Makes me want to make sure I don't use the project in any way. If an
obvious thing like this is being totally ignored by the maintainers, then
it shows they don't really care much about what the community is asking
for.
On Tue, Oct 15, 2024, 11:39 PM Lino Valdovinos @.***>
wrote:
@briancleland commented on GitHub (Oct 16, 2024):
@jmorganca @bmizerany Has the team given up on implementing this feature?
@NumberChiffre commented on GitHub (Oct 19, 2024):
Pls make this happen lol, as a painful user on Mac :(
@josiahbryan commented on GitHub (Oct 19, 2024):
@jmorganca @bmizerany you guys broadcast your partnership with Hugging Face - great! What about this though? This seems like less than 1/10th the effort - why are you ignoring everyone asking for input here? Why don't you at least provide a timeline?
@athmanar commented on GitHub (Oct 22, 2024):
insane that this not given as an option? maybe better to switch to pure huggingface models
@codelion commented on GitHub (Oct 28, 2024):
Cot decoding and entropy decoding are available in optillm - https://github.com/codelion/optillm
@Cy-Fi commented on GitHub (Oct 29, 2024):
Ollama will stop being an option for us if crucial features like this are not beeing implemented...
@magic-YuanTian commented on GitHub (Nov 3, 2024):
For such a simple but important feature, the team demonstrates unexpected arrogance and ignorance over such a long time. I think this is a red flag for us to give up using Ollama as LLM backend since they cannot go far for sure.
@codelion commented on GitHub (Nov 3, 2024):
I have implemented it in PyTorch if anyone is looking for it they can use the following colab - https://colab.research.google.com/drive/1zPv47_tog2_KOFJY-WJxwPYR6mgoxKlK?usp=sharing
Here is the discussion on optillm where it was brought up as well - https://github.com/codelion/optillm/discussions/82
@codelion commented on GitHub (Nov 13, 2024):
Logprobs are now directly supported in our local inference server - https://github.com/codelion/optillm?tab=readme-ov-file#local-inference-server we use the OpenAI compatible API so you can get them using the same code.

Exercise aim: According to the final comment in the GitHub thread, why can logprobs from the local inference server be obtained "using the same code"?

Raw data:
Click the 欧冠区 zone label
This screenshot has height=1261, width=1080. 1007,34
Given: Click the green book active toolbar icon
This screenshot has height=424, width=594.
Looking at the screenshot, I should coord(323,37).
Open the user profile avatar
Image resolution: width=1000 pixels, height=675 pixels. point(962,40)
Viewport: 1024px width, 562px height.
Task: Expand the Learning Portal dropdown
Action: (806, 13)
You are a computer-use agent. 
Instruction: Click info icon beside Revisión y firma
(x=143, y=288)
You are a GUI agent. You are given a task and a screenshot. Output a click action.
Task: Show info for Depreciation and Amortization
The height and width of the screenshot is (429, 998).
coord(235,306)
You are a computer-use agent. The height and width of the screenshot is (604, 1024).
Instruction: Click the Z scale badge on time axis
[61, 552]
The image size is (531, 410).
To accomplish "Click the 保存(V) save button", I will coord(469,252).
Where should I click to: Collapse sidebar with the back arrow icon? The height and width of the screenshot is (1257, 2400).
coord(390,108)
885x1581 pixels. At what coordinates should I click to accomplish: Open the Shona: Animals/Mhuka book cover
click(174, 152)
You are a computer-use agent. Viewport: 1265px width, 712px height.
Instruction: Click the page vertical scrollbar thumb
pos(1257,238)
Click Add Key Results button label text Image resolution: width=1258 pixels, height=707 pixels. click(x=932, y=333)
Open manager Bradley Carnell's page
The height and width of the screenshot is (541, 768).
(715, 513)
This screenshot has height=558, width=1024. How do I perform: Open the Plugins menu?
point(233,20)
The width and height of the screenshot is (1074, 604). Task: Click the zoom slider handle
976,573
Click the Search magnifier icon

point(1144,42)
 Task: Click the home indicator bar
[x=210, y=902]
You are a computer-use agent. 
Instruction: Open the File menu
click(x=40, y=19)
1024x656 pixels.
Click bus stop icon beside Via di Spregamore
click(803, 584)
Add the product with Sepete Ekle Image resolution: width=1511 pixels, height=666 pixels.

Task output: The local inference server uses the OpenAI-compatible API. Code written for that API can therefore retrieve the logprobs, which the server now supports directly.